■ **Daftar Tugas**
[A] Jawablah pertanyaan berikut berdasarkan teks tentang Pangeran Sambernyawa.
(i) Di mana Raden Mas Said lahir?
(ii) Siapa nama ibu Raden Mas Said?
(iii) Siapa yang memberikan julukan Pangeran Sambernyawa?
[B] Salin dengan tepat bagian teks tentang Pangeran Sambernyawa yang dibuka dengan kata-kata "Julukan Pangeran Sambernyawa" dan ditutup dengan kata-kata "kematian bagi musuh-musuhnya.".
[C] Tentukan apakah setiap pernyataan berikut sesuai dengan teks tentang Pangeran Sambernyawa, lalu kutip kata-kata dari teks yang menjadi dasarnya.
(i) Raden Mas Said meninggal di Surakarta.
(ii) Ayah Raden Mas Said bernama Pangeran Arya Mangkunegara Kartasura.
(iii) Praja Mangkunegaran terletak di wilayah Jawa Tengah bagian barat.

──────── Teks yang Diberikan

5 TOKOH ZAMAN KERAJAAN INDONESIA DAN GELARNYA YANG UNIK
1.RADEN MAS SAID,PANGERAN SAMBER NYOWO
Kanjeng Gusti Pangeran Adipati Arya Mangkunegara I alias Pangeran Sambernyawa alias Raden Mas Said (lahir di Kraton Kartasura, 7 April 1725 – meninggal di Surakarta, 28 Desember 1795 pada umur 70 tahun) adalah pendiri Praja Mangkunegaran, sebuah kadipaten agung di wilayah Jawa Tengah bagian timur, dan Pahlawan Nasional Indonesia. Ayahnya bernama Pangeran Arya Mangkunegara Kartasura dan ibunya bernama R.A. Wulan.
Julukan Pangeran Sambernyawa diberikan oleh Nicolaas Hartingh,
gubernur VOC, karena di dalam peperangan RM. Said selalu membawa
kematian bagi musuh-musuhnya.

────────────────
──────── Bahan Sumber

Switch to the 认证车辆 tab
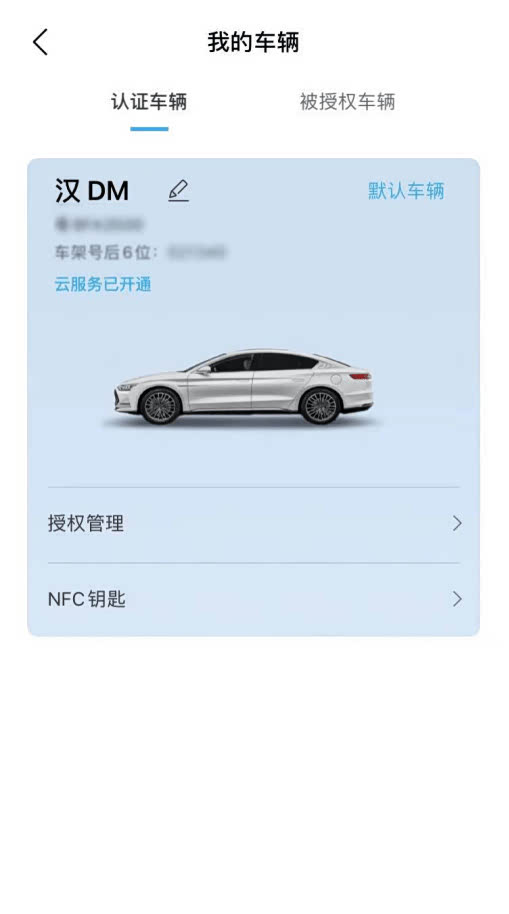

────────────────

■ **Penyelesaian Soal**
[A]
(i) Di Kraton Kartasura.
(ii) R.A. Wulan.
(iii) Nicolaas Hartingh, gubernur VOC.

[B]
Julukan Pangeran Sambernyawa diberikan oleh Nicolaas Hartingh,
gubernur VOC, karena di dalam peperangan RM. Said selalu membawa
kematian bagi musuh-musuhnya.

[C]
(i) Ya: "meninggal di Surakarta, 28 Desember 1795"
(ii) Ya: "Ayahnya bernama Pangeran Arya Mangkunegara Kartasura"
(iii) Tidak: "sebuah kadipaten agung di wilayah Jawa Tengah bagian timur"